Perception of illusion

Pareidolia, put simply, is seeing credible, sensible images in random patterns. Examples are legion, from the Man in the Moon through images of Jesus Christ in tortillas, to the recent face in the cloud in the aftermath of the World Trade Center attack. Different cultures, of course, see different things. To the Japanese, the patterns on the moon show a rabbit making mochi, to the Elizabethans in England, it was a witch carrying an ash faggot.

The ability to perceive images and make sense of them is innate, although making the connections between things has to be learned as youngsters, as the developing mind makes sense of the jumble of information we receive. Many psychologists have studied the way the mind makes sense of images, and it has thrown light on our desire to make sense of the world.

It certainly goes some way to understanding our wanting to explain things: we may want to believe in the Loch Ness Monster or UFOs, and our unconscious mind attempts to interpret what we see in line with our desires. Wondering whether there is life on other worlds also explains the desire to see evidence of intelligent life there, the Face on Mars being one such example. The media frequently have stories on some devout or superstitious soul 'seeing' the face of the Christ or a 'saint' in everything from food articles to patterns of mould. Perception links with the mind to create an illusion of something desired or feared.

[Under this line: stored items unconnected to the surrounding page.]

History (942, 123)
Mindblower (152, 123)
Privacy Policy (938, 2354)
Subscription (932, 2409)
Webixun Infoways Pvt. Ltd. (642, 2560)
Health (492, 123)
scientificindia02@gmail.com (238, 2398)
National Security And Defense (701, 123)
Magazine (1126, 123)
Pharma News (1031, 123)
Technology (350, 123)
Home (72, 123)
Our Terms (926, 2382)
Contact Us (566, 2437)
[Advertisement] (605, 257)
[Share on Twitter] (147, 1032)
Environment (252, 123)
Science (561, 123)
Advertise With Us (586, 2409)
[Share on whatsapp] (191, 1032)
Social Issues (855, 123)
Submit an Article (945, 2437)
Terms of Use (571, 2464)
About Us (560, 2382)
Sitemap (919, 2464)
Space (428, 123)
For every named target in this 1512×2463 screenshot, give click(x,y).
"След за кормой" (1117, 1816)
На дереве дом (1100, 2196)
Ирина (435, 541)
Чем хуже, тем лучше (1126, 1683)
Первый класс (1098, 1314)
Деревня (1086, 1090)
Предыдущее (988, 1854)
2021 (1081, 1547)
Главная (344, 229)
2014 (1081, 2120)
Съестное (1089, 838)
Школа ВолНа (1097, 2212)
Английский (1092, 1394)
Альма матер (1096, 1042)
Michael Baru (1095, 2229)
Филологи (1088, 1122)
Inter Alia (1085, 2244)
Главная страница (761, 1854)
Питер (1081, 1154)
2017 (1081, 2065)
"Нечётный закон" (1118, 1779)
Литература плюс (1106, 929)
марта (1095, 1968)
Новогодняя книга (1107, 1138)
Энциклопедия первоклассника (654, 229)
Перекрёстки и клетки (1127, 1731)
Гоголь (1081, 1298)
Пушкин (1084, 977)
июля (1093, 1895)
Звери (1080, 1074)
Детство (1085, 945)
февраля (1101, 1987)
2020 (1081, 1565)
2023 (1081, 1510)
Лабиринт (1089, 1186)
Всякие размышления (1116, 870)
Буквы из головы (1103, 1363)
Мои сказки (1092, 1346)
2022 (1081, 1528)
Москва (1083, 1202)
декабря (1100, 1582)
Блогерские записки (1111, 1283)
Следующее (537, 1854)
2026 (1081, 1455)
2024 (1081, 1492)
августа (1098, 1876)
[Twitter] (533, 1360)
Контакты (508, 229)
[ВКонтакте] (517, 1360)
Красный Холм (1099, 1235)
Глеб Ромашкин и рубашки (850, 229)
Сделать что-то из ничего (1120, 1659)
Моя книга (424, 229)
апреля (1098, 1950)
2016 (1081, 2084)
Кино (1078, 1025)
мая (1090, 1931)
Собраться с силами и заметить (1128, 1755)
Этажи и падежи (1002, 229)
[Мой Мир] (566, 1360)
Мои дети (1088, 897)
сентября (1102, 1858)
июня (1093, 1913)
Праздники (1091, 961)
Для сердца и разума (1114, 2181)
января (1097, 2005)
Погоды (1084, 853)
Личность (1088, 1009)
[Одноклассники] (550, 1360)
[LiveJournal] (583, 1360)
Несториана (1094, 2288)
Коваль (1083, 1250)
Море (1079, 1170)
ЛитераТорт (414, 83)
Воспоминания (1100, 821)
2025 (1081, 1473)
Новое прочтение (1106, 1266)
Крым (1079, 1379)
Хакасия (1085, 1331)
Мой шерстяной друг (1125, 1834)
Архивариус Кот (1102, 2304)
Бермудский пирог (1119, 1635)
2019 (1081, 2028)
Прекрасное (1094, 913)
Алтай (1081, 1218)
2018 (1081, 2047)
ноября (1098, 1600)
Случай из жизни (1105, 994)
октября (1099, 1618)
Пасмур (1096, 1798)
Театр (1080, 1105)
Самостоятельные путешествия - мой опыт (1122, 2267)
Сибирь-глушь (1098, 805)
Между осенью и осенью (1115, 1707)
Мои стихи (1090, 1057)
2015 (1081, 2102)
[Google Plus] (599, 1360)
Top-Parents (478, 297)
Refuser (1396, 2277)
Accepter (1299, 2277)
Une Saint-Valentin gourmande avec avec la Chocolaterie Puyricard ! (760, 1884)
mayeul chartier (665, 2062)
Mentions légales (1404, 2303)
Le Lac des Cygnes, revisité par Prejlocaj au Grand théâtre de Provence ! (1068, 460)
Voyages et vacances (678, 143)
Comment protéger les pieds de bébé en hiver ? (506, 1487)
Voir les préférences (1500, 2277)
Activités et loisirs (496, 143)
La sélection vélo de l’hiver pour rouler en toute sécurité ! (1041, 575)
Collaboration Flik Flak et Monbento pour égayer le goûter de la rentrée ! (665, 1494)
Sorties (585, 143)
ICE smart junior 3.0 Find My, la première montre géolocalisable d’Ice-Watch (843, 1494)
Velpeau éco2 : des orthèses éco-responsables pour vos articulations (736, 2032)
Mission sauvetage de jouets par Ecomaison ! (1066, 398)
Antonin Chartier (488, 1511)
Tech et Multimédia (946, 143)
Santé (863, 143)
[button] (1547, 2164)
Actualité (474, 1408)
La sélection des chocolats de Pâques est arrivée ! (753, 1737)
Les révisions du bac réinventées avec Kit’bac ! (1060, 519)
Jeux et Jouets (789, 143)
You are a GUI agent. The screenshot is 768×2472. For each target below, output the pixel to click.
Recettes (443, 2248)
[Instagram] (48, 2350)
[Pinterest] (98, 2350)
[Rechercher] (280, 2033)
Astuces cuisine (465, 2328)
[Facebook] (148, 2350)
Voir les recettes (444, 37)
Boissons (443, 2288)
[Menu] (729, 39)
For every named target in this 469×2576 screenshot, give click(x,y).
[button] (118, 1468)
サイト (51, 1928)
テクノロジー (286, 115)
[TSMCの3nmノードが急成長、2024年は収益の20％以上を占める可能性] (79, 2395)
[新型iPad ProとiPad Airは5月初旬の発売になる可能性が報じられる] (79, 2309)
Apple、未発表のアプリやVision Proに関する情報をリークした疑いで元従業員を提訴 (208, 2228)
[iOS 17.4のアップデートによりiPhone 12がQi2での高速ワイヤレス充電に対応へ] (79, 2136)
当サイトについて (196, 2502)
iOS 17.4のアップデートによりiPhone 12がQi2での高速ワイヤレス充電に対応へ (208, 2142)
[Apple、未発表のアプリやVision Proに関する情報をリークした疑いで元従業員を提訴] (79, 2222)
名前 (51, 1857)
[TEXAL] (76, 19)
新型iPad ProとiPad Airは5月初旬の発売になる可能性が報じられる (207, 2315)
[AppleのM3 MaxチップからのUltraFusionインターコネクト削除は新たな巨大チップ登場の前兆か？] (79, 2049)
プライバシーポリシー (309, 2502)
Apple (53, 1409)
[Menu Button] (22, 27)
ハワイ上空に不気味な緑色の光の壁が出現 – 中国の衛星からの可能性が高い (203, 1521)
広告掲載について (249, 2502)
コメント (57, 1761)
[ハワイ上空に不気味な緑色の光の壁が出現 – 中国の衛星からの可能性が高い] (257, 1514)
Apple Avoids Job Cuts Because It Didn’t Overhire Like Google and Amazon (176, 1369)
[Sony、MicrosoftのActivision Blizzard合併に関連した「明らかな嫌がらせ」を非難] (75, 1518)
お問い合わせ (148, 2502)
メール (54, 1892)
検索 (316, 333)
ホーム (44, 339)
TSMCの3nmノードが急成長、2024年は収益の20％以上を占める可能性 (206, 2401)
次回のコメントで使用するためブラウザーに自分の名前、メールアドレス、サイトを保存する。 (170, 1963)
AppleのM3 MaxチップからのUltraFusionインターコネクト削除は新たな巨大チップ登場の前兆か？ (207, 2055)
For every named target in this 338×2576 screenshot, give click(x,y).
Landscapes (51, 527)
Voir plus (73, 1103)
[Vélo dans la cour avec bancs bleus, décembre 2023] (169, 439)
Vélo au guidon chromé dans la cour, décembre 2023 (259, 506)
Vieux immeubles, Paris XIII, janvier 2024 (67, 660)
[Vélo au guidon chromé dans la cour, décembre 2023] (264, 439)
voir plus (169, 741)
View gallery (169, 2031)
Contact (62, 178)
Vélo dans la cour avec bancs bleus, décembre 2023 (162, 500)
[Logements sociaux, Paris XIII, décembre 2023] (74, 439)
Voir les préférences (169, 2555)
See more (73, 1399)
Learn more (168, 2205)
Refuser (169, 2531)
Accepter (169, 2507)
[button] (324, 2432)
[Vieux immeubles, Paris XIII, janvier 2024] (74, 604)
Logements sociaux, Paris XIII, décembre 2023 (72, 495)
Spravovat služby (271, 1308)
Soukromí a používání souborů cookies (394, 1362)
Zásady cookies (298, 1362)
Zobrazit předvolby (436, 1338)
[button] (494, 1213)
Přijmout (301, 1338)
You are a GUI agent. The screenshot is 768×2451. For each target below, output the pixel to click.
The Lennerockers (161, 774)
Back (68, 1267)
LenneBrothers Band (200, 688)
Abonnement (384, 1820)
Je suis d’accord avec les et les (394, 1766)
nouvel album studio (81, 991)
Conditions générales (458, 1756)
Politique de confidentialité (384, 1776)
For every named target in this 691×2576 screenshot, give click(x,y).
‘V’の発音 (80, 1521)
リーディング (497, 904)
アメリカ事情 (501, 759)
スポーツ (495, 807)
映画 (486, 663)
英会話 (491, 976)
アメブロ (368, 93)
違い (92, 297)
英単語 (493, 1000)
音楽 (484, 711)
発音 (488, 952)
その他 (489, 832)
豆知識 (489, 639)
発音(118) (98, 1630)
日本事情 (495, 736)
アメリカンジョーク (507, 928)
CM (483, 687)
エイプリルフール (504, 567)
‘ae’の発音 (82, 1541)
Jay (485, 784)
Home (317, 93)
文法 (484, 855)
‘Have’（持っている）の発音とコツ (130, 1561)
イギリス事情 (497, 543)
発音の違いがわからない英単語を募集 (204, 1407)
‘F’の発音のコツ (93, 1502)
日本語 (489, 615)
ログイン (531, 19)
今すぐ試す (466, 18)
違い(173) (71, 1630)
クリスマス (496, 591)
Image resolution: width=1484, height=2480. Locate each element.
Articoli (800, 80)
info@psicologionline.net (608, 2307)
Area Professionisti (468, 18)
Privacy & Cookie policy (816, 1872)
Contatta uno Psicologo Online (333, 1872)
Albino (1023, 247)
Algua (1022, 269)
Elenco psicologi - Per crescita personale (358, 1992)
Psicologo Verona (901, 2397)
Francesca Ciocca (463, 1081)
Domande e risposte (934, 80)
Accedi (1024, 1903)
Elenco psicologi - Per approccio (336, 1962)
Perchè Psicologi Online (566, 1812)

Other examples of 'seeing things' may be explained by randomness - given the nature of the billowing clouds after the impacts of September 11, 2001 it was almost inevitable that, of the many thousands of photographs taken, some would suggest faces. Some of these images are compelling, but almost certainly, down to chance.

Pareidolia is also involved in the famous Rorschach Ink Blot Test, used as a clinical tool to understand the motivations of a patient undergoing psychological or psychiatric evaluation. With a view to that, it's important not to confuse it with apophany, which is more to do with having false epiphanies. Finally, to prove that it's not just me, there is a Flickr group devoted to the phenomenon: http://www.flickr.com/groups/pareidolia/.

Just to prove that we are an erudite bunch, I was reminded (by Clockmaker) that pareidolia is a subtype of apophenia. Just goes to show.

http://en.wikipedia.org/wiki/Moon_rabbit
http://www.skepdic.com/pareidol.html
http://www.snopes2.com/rumors/wtcface.htm

Pareidolia

In the knot of a tree or the wisp of a cloud,
In the life of the morn, or the quiescent eve,
Is the face of a saint, or the Virgin in shroud,
Should the eye of the seer devise to believe;

But the skeptic is lost as the Prodigal Son
When by chance he perceives a façade in the sky
And is captive the bars of retaliation
Against scripture and chaos as truth, by-and-by!

And in much the same way as our Luke had once told,
An agnostic returns to the host of his school,
And the skeptics forget that they knew the kobold
Who affiliates with such a fine band of fools.

And eventually all of the skeptics are gone
To agnosticism or the faith in a Lord,
And forget, they might quick, of the passionless throng
That they were in the sardonic times of before.

Not the tree nor the cloud is directly of God,
Nor His Son, nor His Cross, nor a prophet or priest,
But that nature is here might just be a faint nod
To the fact that the Love of this world is a feast.